Discussion: A colleague wants to skip the contamination removal step to save time — “it’s just a few extra steps.” What specific problems would this cause? Convince them it is worth doing.

Exercise 5.5 — Interpreting Assembly Metrics (Hard)

After running Flye, you get two different assemblies from two different samples. Flye produces a summary file (assembly_info.txt) that reports these statistics:

Metric	Assembly A	Assembly B
Number of contigs	3	47
Largest contig	4,890 bp	1,203 bp
N50	4,890 bp	820 bp
Total assembled length	6,100 bp	12,500 bp
Coverage depth	450×	450×

The expected viral genome size is ~5 kb (it has two segments: DNA-A ~2.8 kb and DNA-B ~2.6 kb).

Which assembly is better? Justify your answer using at least two of the metrics above.
What does N50 mean? Explain it in plain language without using any formulas.
Assembly B has a total length of 12,500 bp — more than twice the expected genome size. Both samples had the same coverage, so it is not a data volume problem.

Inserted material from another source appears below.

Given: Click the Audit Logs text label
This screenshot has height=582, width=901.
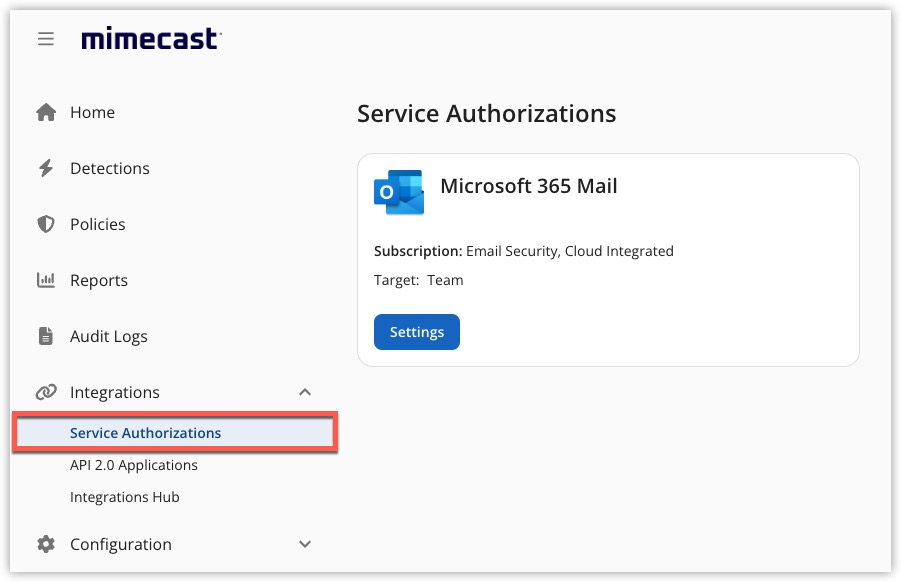Looking at the screenshot, I should pyautogui.click(x=109, y=337).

What are two possible explanations for this?
Assembly A has 3 contigs but the genome only has 2 segments. What could the third contig represent?

Discussion: N50 is the most commonly used metric to judge assembly quality, but it can be misleading. Describe a scenario where an assembly could have a very high N50 but still be wrong or problematic.

Exercise 5.6 — End-to-End Pipeline Design (Challenge)

This is an open-ended design exercise. There is no single correct answer — focus on your reasoning.

Scenario: You have just received 10 Nanopore sequencing runs from a cassava field survey in Uganda. Each run is a separate barcode FASTQ file (like barcode57.fastq). Your goal is to determine which of the 10 plants are infected with ACMV (African Cassava Mosaic Virus).

Design a complete analysis pipeline. You do not need to write every command — describe the steps, the tools, and the reasoning.

Folder structure — Sketch the directory layout you would use. What goes where?
QC — What do you check? What do you do with a sample that fails?
Contamination removal — What reference do you need and what tool do you use?
Coverage check — Before assembling, how do you verify each sample has enough depth?
Assembly — De novo or reference-based? Does your answer change depending on the question you are trying to answer?
Confirmation — After assembly, how do you confirm that a contig is actually ACMV and not something else?
Automation — You have 10 samples. How do you avoid running every command 10 times manually?
Final output — What would your results table look like? What columns would it have?

Discussion: In a real disease outbreak, speed matters. Which of the 8 steps above can run at the same time (in parallel)? Which must happen in a fixed order? If you had to draw this as a flowchart, what would it look like?